Operação Boneca de Pano 1 e 2
Taxista agenciava 60 jovens e crianças para clientes ligados à indústria da carne. Agenciador foi condenado por exploração sexual infantil e estupro ao manter relações sexuais com garota menor de 14 anos. Já cumpriu parte da pena e está na fase do regime semiaberto trabalhando novamente em seu táxi
As operações Boneca de Pano 1 e 2 foram empreendidas pela Polícia Judiciária
Civil (PJC) de Barra do Garças. Elas começaram com denúncias anônimas
realizadas por pessoas da cidade de Aragarças, a 5 min do de Barra do Garças, e através do Disque 100. A Secretaria de Direitos Humanos da Presidência da
República criou o Disque 100 com objetivo de oferecer
proteção para crianças e adolescentes. O serviço está vinculado ao Programa
Nacional de Enfrentamento da Violência Sexual contra Crianças e Adolescentes.
Geralmente eram pessoas muito ligadas ao ramo do gado e também pessoas da cidade [de Barra do Garças], que tinham esse hábito de sair com as meninas", afirmou investigador Abel França
Quando a denúncia acontece a delegacia tem o dever de iniciar a investigação até que se elimine completamente todas as dúvidas sobre a possibilidade de haver um crime. Andrea Guirra, investigadora da PJC, participou da operação Boneca de Pano 1 e esclareceu que "a pessoa faz a denúncia [pelo Disque 100], ela vem para a delegacia por email e a gente é obrigado a responder. Então a gente tem que investigar para responder essa denúncia. É uma obrigação. Em seguida eu encaminho para o delegado e ele faz o despacho para o chefe de investigação para fazer as primeiras investigações", declarou.
A polícia recebeu a denúncia de um anônimo falando sobre um taxista e mais dois exploradores que estariam agenciando meninas em situação de vulnerabilidade. Os outros dois suspeitos não se tornaram réus por falta de provas.
As investigações começaram em setembro de 2012. "Nós tivemos a informação de que o taxista estaria fazendo isso e passamos a investigar" disse o agente Abel França. Mesmo com recursos escassos, a equipe policial formada inicialmente por cinco profissionais usava os próprios veículos para realizar o trabalho.

EXERCÍCIO ESCRITO 1 ::
Reproduza o trecho da reportagem sobre a Operação Boneca de Pano que vai de "A polícia recebeu" até "realizar o trabalho.".
EXERCÍCIO ESCRITO 2 ::
Liste todos os órgãos, serviços e programas públicos citados pelo nome na reportagem sobre a Operação Boneca de Pano.
EXERCÍCIO ESCRITO 3 ::
Dê sequência à reportagem sobre a Operação Boneca de Pano, começando logo após o último parágrafo apresentado.
O material não é necessário para nenhuma das tarefas.

DADOS BRUTOS ::
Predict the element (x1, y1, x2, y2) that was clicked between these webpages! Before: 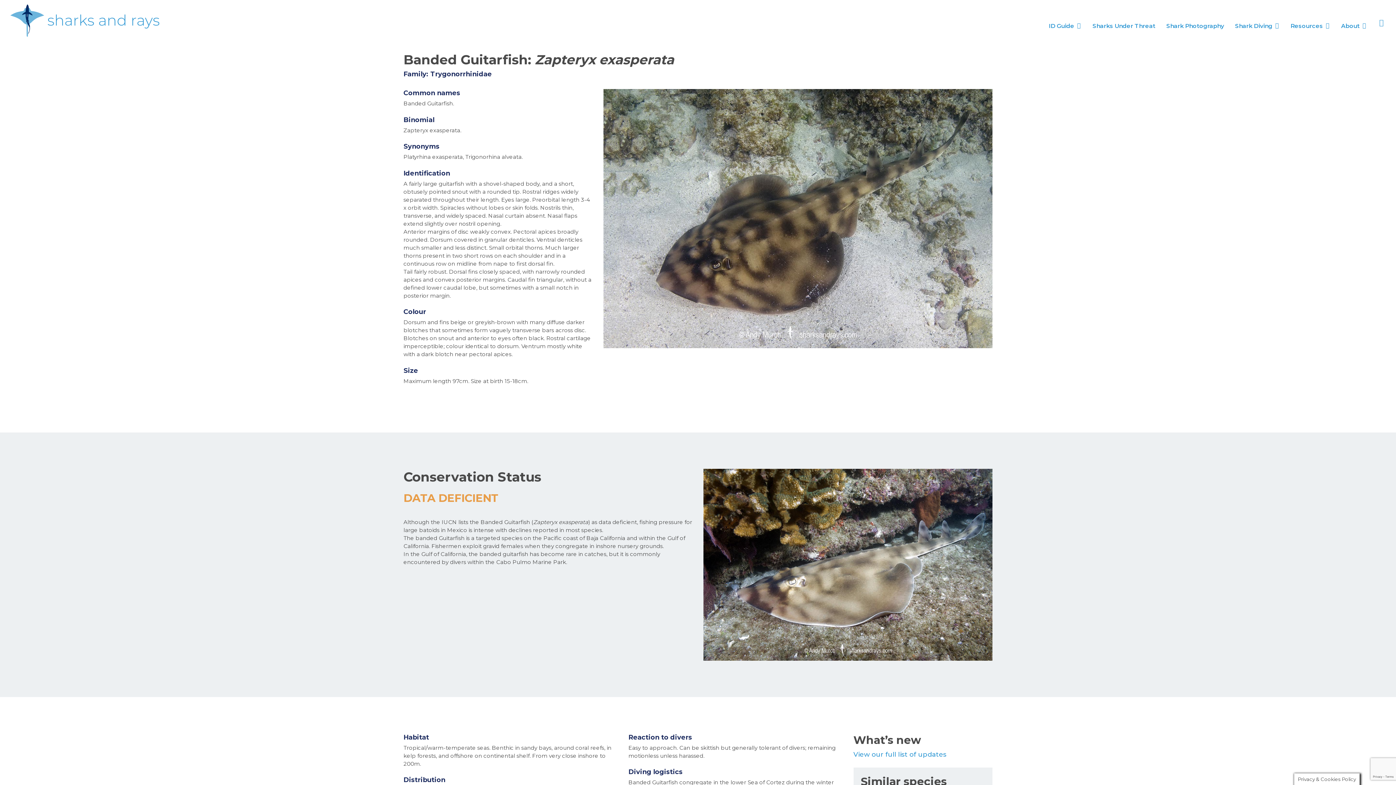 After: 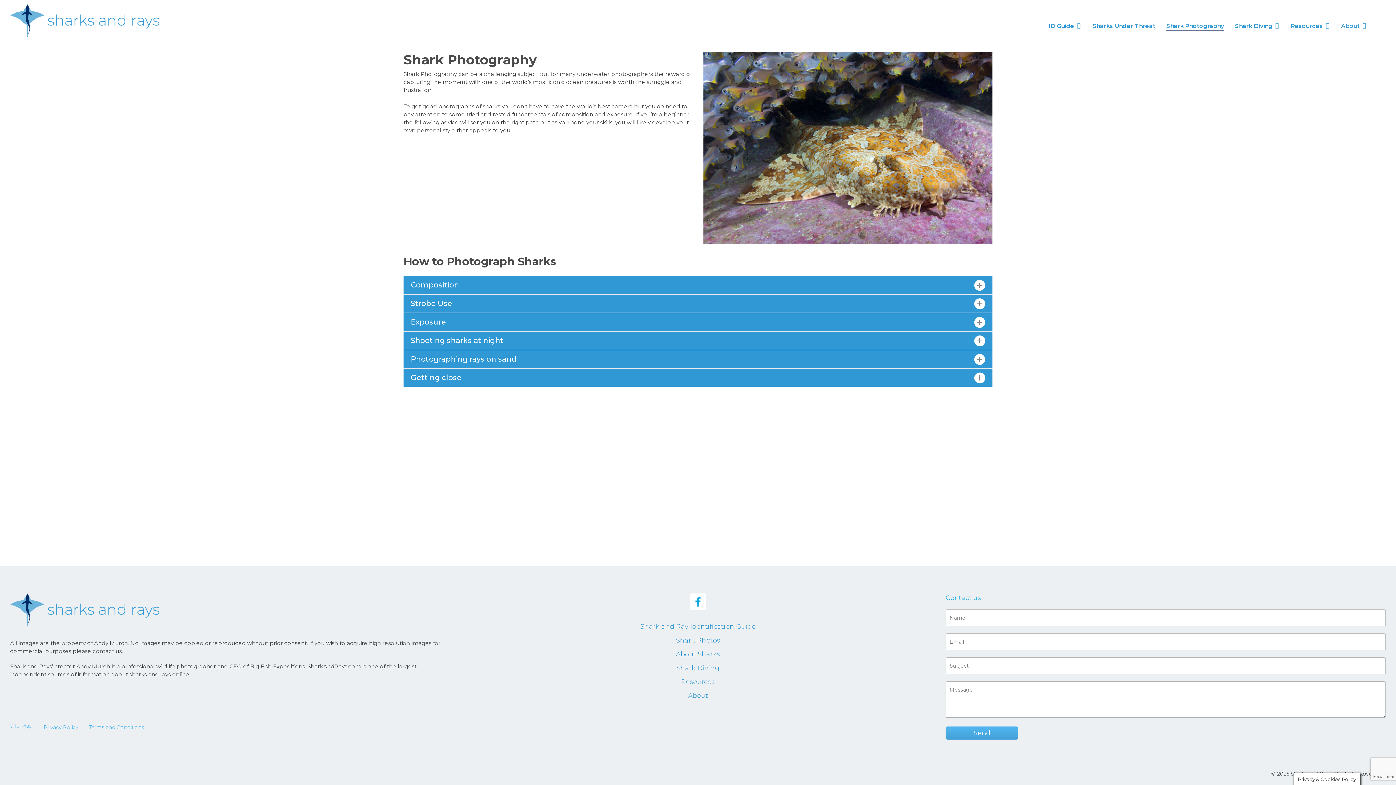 Action: bbox: (1166, 21, 1224, 30) label: Shark PhotographyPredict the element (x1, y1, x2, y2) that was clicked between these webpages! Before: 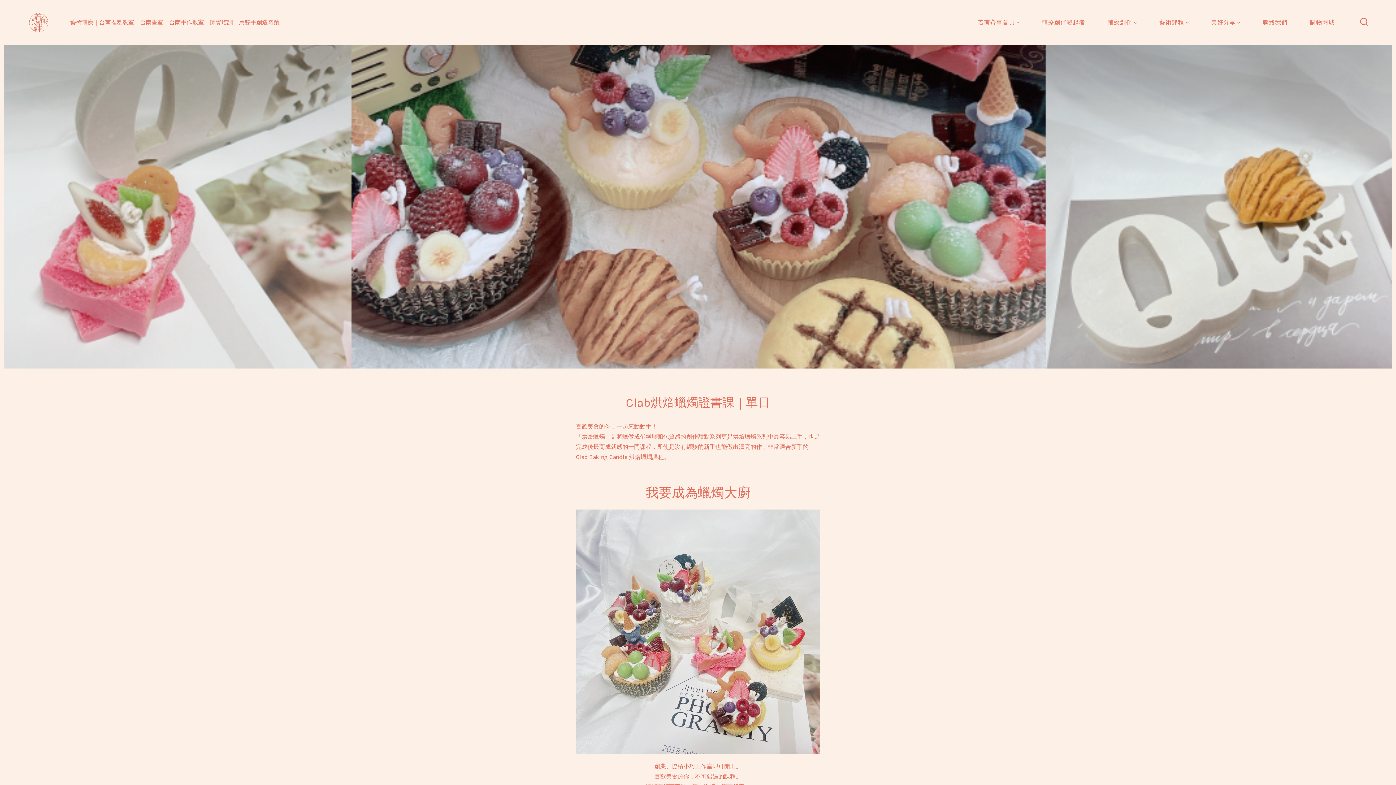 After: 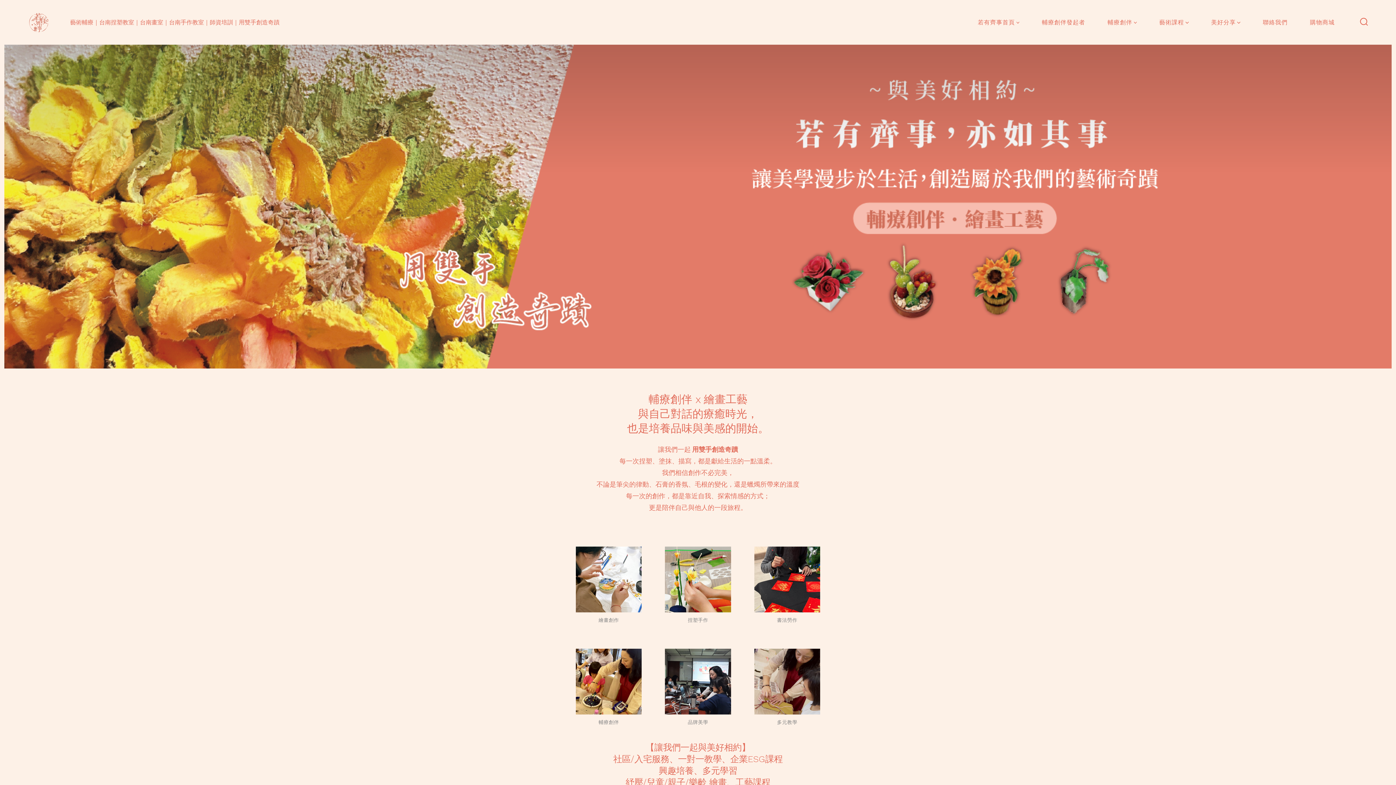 Action: bbox: (28, 11, 49, 32)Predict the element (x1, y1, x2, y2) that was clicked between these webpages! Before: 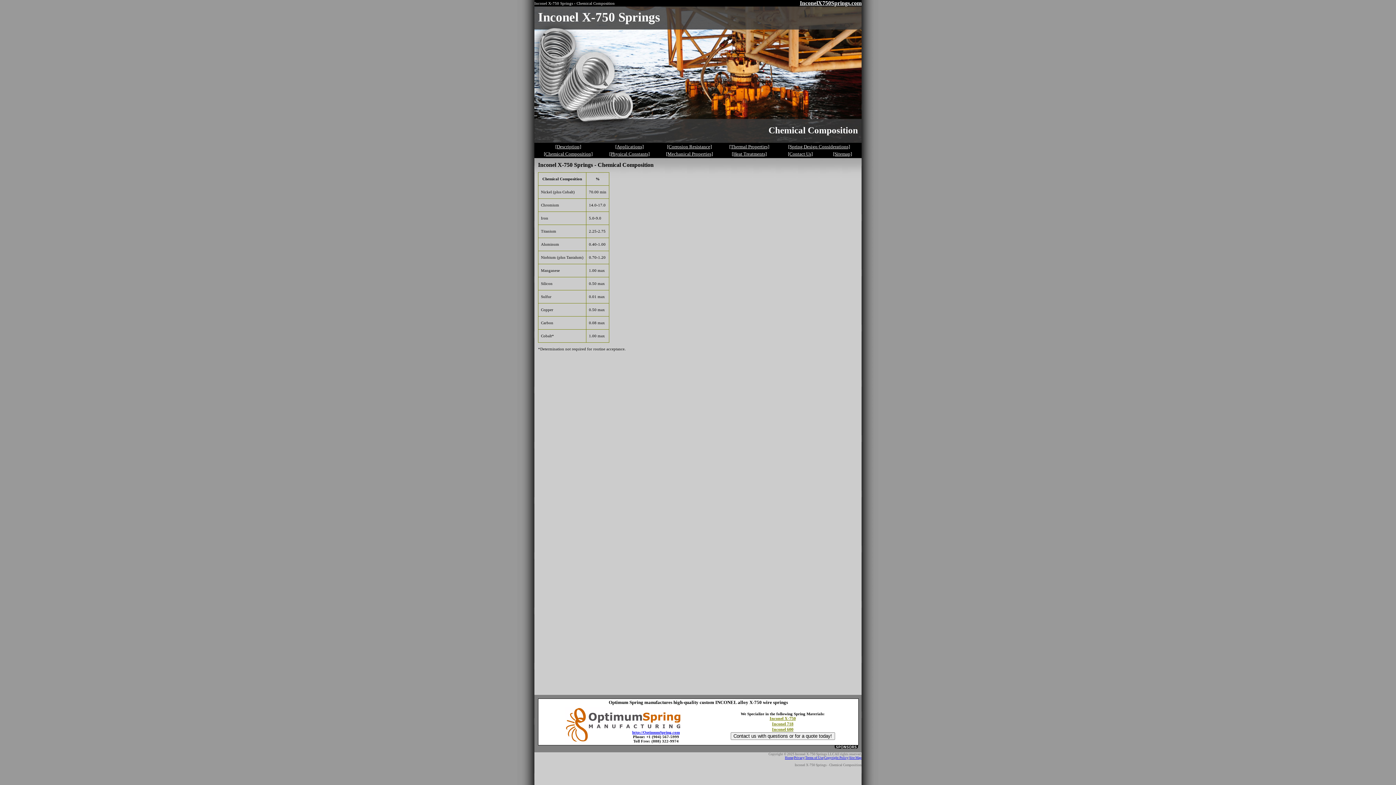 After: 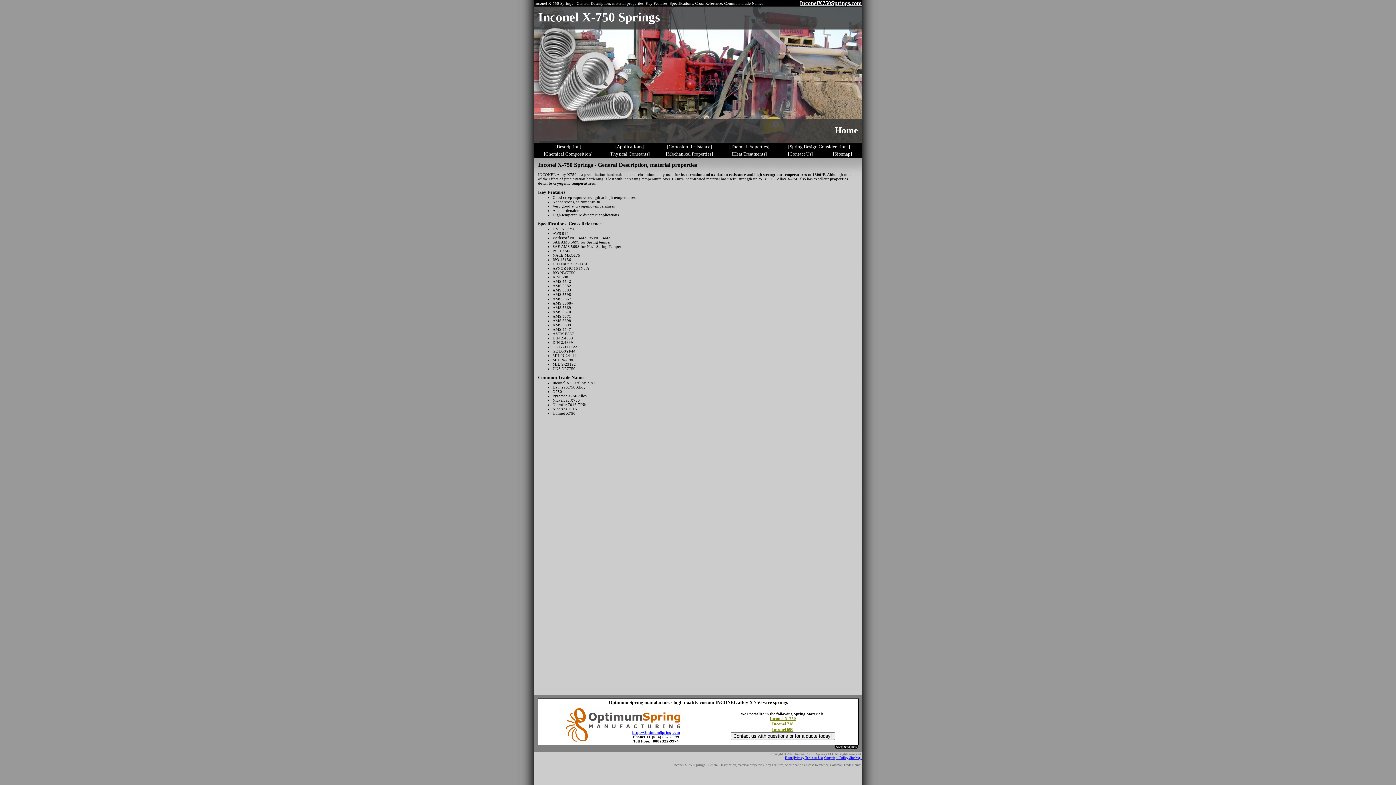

RESPOSTA ESPERADA 1 ::
A polícia recebeu a denúncia de um anônimo falando sobre um taxista e mais dois exploradores que estariam agenciando meninas em situação de vulnerabilidade. Os outros dois suspeitos não se tornaram réus por falta de provas.
As investigações começaram em setembro de 2012. "Nós tivemos a informação de que o taxista estaria fazendo isso e passamos a investigar" disse o agente Abel França. Mesmo com recursos escassos, a equipe policial formada inicialmente por cinco profissionais usava os próprios veículos para realizar o trabalho.

RESPOSTA ESPERADA 2 ::
Polícia Judiciária Civil (PJC) de Barra do Garças
Secretaria de Direitos Humanos da Presidência da República
Disque 100
Programa Nacional de Enfrentamento da Violência Sexual contra Crianças e Adolescentes

RESPOSTA ESPERADA 3 ::
O efetivo inicialmente era pequeno, mas no final das atividades aproximadamente 40 autoridades policiais trabalharam na investigação. Cerca de 40 pessoas foram conduzidas à delegacia para prestar depoimentos. Toda a equipe levou mais de 8 meses de trabalho até o encerramento do inquérito e a prisão do principal suspeito.
Várias noites foram
dedicadas para seguir o taxista, pois ele trabalhava no período noturno. Com a
evolução da investigação, foi possível constatar que o taxista recebia as
ligações dos supostos interessados, buscava as meninas em casa e entregava aos
exploradores em motéis e hotéis da cidade. Sobre isso, o ex-delegado da operação, Weldson
Batista, disse: "a gente percebia que ele largava elas no motel e ia embora, só
voltava na hora que ela ligava para buscar".
O nome Boneca de Pano adotado pelos policiais partiu da junção da fotografia tirada pelo investigador Abel França com a letra de uma música da banda Ira, boneca de cera. A imagem chamou a atenção, porque nela há uma menina com uma boneca na mão. Após ser explorada pelo taxista, ela foi deixada na beira da rodovia 070 que cruza a cidade e segue em direção à capital Cuiabá.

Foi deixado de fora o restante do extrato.